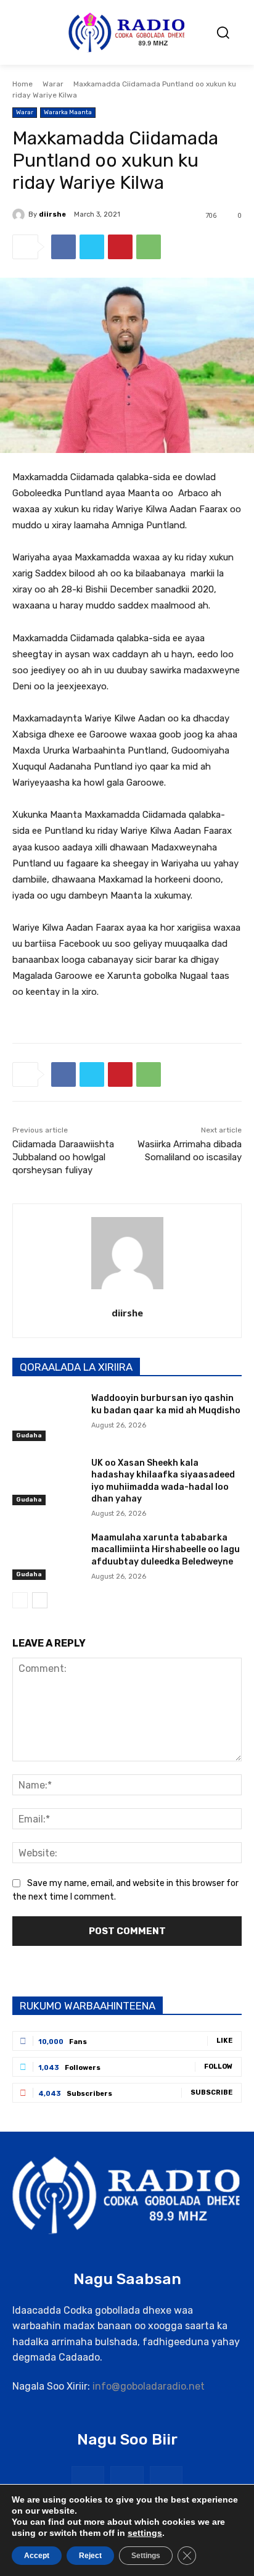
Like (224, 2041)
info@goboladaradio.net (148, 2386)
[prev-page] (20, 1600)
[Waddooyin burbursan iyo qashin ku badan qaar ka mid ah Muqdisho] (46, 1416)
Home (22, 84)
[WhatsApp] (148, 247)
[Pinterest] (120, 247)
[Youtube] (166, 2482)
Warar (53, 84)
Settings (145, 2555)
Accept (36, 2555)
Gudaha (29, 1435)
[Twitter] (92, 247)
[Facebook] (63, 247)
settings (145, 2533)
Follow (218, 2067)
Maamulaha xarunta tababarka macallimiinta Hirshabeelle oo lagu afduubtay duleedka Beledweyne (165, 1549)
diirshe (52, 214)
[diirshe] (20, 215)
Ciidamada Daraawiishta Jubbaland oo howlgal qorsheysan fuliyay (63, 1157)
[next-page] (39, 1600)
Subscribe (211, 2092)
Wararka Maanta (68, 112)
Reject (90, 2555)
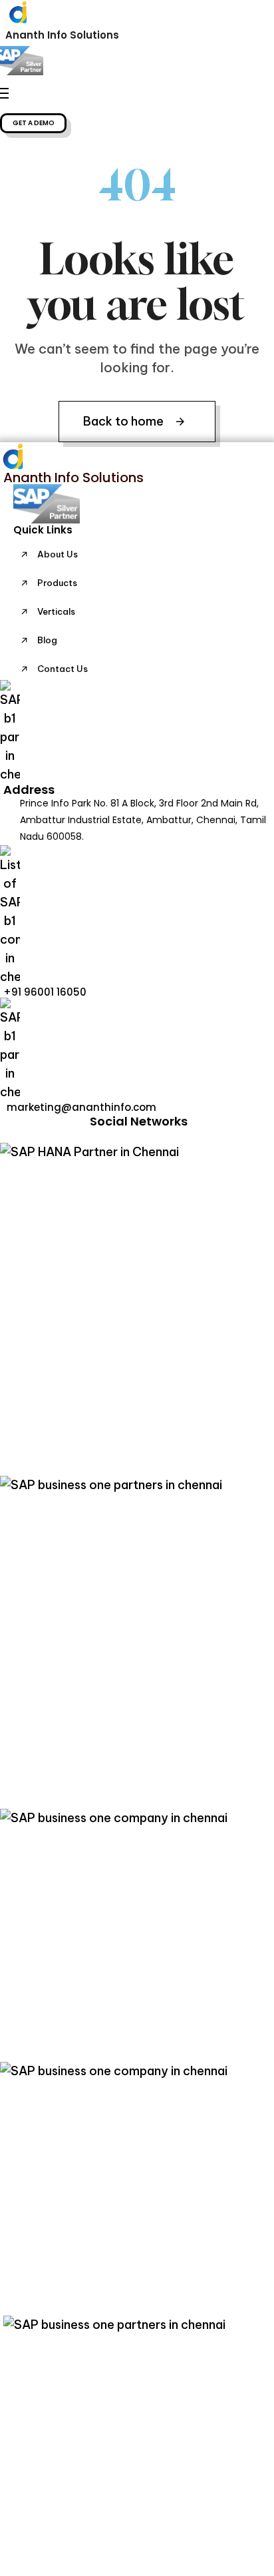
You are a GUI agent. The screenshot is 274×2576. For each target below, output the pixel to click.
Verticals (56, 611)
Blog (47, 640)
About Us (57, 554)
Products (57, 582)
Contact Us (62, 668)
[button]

■ ■ ■ ■ ■ ■ ■

**What needs to be done**:
Drop the pictures; return the lines above from the line containing "Warar (53, 84)" to the line containing "Contact Us (62, 668)", both included, exactly.

**Your solution**:
Warar (53, 84)
Settings (145, 2555)
Accept (36, 2555)
Gudaha (29, 1435)
[Twitter] (92, 247)
[Facebook] (63, 247)
settings (145, 2533)
Follow (218, 2067)
Maamulaha xarunta tababarka macallimiinta Hirshabeelle oo lagu afduubtay duleedka Beledweyne (165, 1549)
diirshe (52, 214)
[diirshe] (20, 215)
Ciidamada Daraawiishta Jubbaland oo howlgal qorsheysan fuliyay (63, 1157)
[next-page] (39, 1600)
Subscribe (211, 2092)
Wararka Maanta (68, 112)
Reject (90, 2555)
You are a GUI agent. The screenshot is 274×2576. For each target below, output the pixel to click.
Verticals (56, 611)
Blog (47, 640)
About Us (57, 554)
Products (57, 582)
Contact Us (62, 668)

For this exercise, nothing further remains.